Justice vs. Fairness
Illinois criminal-defense lawyer Jeremy Richey asks, “is it ethical to plead not guilty” when you know that you are factually guilty? He (being a criminal-defense lawyer) gets the answer right, of course: no [edit: duh, yes].
But I’ve been thinking: in addition to the fact that any boob who has ever sat through an episode of Law and Order thinks himself an expert on the criminal justice system by virtue of that experience, one of the factors that helps make serious discussion of criminal justice issues radioactive is that people think that words in the criminal justice system have the same meaning as in The World.
In The World, “not guilty” means “didn’t do it.” Not so in the criminal justice system, where it means, “the government hasn’t proven it.”
“Guilty” means “did it” in The World. Often in the criminal justice system it coincidentally seems to mean the same thing, but sometimes it instead means “the witnesses lied too well”.
“Innocent” in The World is the opposite of “guilty” — that is, factually innocent. In the criminal justice system, a factually (or actually) innocent person can be guilty. (Ask RR about that.)

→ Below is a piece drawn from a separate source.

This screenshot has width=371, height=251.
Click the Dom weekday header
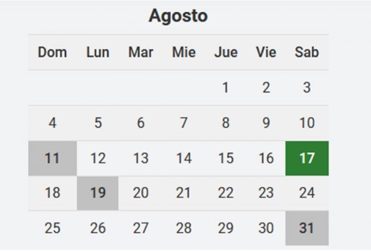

Even the word “justice” in the criminal justice system doesn’t mean the same thing that it means in The World. The system is not designed to provide a morally or socially just result, that is, to punish sinners or to restore those who have been injured. It’s designed to enforce rules written by people to keep order and maintain the status quo. If maintenance of the status quo coincides with moral or social justice, it’s no more than a happy coincidence.
When those who haven’t given much consideration to the nature of the criminal justice system confuse “guilty” with “factually guilty”, “not guilty” with “innocent”, and “justice” with “fairness”, great confusion results. To remind people of this, it may be appropriate to put “justice” in doubt quotes when talking about the system.